Social Banking- the next big thing but are banks ready for social media?
Social media is taking consumers, governments and businesses to new conversations and real-time customer management- a concept considered unimaginable not more than a year ago.
It has become an important tool to measure customer sentiment, engage customers and potential consumers with your brand and improve the customer service experience before they are escalated to other channels. But being such a sensitive industry with job cuts and interest rate rises, the big question is: are banks ready to make this big leap?
With social banking comes real time customer management, big data and a huge shift in how banks use social media to interact with customers!

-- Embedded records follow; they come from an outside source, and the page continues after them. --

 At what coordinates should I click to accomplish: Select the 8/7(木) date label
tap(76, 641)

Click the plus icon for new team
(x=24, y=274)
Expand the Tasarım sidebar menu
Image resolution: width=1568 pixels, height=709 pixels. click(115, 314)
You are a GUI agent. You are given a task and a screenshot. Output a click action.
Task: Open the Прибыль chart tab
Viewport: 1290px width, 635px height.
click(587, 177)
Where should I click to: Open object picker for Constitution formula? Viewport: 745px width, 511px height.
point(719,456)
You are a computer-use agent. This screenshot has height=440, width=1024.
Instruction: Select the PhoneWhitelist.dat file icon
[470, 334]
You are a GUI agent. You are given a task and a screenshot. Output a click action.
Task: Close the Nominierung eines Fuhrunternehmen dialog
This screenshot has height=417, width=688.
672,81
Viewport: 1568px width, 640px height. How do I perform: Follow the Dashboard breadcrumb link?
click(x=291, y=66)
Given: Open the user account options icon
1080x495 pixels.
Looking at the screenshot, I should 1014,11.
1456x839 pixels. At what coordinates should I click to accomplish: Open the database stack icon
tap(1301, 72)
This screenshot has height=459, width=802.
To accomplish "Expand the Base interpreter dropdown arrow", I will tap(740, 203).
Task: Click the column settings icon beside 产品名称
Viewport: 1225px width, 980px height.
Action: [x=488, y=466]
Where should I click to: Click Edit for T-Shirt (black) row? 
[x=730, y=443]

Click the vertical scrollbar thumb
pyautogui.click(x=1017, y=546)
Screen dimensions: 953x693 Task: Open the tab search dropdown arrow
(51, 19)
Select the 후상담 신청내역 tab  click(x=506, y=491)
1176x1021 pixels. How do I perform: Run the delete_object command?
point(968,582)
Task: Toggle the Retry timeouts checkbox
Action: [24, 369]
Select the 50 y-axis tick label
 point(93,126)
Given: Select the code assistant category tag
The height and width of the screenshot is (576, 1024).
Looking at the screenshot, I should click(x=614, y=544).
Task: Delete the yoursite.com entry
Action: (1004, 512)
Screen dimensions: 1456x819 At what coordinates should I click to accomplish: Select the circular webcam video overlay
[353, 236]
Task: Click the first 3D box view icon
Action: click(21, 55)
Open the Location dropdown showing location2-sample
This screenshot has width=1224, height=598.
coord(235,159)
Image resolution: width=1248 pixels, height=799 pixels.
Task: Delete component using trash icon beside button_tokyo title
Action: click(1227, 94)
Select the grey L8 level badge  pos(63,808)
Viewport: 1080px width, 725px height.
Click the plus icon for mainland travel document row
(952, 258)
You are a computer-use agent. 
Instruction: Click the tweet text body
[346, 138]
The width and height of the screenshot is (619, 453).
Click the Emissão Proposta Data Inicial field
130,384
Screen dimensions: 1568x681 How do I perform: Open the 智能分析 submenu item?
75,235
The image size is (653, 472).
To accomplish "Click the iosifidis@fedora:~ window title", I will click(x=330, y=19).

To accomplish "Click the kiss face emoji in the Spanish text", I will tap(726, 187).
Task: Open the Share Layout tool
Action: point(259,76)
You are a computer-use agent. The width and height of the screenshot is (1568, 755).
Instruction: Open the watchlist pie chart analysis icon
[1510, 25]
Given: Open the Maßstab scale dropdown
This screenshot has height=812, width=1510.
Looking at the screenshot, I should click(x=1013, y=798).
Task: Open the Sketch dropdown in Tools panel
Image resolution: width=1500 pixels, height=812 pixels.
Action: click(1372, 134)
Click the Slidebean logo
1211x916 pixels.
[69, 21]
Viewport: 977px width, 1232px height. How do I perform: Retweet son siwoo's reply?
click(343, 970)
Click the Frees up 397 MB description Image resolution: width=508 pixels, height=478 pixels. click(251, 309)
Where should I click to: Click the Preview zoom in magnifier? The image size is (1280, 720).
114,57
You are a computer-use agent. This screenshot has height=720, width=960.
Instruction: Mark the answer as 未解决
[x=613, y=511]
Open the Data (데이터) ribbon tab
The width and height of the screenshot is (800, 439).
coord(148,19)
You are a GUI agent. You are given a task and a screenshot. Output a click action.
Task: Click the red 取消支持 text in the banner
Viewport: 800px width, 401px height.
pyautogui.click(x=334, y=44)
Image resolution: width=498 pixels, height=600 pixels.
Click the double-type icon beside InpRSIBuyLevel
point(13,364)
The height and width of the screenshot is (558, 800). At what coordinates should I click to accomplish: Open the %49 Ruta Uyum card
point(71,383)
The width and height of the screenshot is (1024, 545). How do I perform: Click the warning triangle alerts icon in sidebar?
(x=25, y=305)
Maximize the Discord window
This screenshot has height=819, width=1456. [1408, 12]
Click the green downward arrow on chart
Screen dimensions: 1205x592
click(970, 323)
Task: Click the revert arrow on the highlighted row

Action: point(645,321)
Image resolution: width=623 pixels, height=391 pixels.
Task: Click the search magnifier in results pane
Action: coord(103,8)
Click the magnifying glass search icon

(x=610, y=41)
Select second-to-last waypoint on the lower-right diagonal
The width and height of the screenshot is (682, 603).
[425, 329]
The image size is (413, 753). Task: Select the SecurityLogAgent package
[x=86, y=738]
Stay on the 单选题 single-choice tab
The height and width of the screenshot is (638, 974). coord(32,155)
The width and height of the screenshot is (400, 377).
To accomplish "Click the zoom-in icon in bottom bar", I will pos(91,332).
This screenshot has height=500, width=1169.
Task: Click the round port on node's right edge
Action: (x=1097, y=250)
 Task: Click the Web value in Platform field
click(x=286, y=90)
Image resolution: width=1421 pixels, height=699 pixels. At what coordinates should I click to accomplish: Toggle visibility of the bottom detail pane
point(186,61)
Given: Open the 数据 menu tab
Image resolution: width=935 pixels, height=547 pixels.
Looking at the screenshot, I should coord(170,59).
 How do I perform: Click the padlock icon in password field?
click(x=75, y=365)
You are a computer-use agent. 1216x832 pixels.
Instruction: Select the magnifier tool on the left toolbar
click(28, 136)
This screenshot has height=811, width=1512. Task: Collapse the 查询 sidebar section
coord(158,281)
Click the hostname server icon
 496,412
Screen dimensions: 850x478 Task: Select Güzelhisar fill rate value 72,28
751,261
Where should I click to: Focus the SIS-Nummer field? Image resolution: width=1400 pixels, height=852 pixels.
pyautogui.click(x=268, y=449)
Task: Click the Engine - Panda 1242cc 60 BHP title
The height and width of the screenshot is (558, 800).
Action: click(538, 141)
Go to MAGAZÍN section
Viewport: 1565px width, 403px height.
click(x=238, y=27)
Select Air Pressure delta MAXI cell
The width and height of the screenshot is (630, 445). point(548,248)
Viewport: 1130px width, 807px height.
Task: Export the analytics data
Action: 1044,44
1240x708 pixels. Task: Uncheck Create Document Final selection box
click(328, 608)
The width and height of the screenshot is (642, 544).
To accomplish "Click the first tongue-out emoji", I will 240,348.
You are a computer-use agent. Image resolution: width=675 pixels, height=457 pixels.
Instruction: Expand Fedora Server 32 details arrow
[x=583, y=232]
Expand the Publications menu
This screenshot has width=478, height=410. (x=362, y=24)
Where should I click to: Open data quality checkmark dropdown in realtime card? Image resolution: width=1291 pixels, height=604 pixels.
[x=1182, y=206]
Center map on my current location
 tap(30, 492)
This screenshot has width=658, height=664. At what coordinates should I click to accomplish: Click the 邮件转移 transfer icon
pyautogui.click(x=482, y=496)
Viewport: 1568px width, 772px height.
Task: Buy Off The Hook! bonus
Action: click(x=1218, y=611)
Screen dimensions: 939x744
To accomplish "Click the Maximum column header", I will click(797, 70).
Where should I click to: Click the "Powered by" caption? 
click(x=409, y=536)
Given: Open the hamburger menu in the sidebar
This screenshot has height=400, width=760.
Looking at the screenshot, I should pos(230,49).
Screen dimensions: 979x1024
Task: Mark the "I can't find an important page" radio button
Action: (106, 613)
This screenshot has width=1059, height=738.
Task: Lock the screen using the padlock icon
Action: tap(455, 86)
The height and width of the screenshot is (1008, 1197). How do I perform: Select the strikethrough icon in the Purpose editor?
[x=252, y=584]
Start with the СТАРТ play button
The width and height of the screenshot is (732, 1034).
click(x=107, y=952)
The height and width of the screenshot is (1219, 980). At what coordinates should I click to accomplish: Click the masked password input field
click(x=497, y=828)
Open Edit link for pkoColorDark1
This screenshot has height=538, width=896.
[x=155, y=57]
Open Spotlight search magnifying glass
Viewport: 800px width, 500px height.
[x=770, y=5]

The Australian and New Zealand banking and finance industry is starting to harness social media and the subsequent value of Big Data to improve client relations and customer satisfaction. An internal survey* conducted within the banking and finance sector recently states that 44 percent of respondents see social media channels such as Facebook and Twitter to be the biggest contributor to unstructured Big Data. However, it is the analysis of these channels that 68 percent believe can provide better insights into customer behavior.
Contrary to the above, Ovum’s latest report, ‘the impact of social CRM on retail banking’, indicated some 60 per cent of the world’s retail banks have no plans to use social media, with only six per cent of retail banks currently using social media for customer queries.
One of the banks to take social media to a new level and translate it into social banking is Australia’s Commonwealth Bank, the world’s seventh largest bank. Being the first of its kind available within the Australian banking sector, the bank recently launched a new mobile app, which allows their customers to transfer funds to friends via their Facebook accounts or mobile device. This app is a perfect tool to provide services in real-time and to its mobile audience. But will banks be able to keep up with this shift to social banking and more importantly, will this come at a price for transaction banks?
A relatively novel concept, the opportunity for transaction banks that deal with banking procedures like payments, settlements and lendings is huge in developing and further utilising the principles of social banking. Transaction social banking comes with higher levels of customer convenience and has a wider appeal through social media channels, enabling customers to now add conventional banking services and integrating them with the real world.
Being fairly premature though, social banking could also bring with it challenges through subsequent issues including privacy, security and real-time customer management, but will this be shadowed by what Commonwealth Bank has already achieved? Only time will tell…won’t it?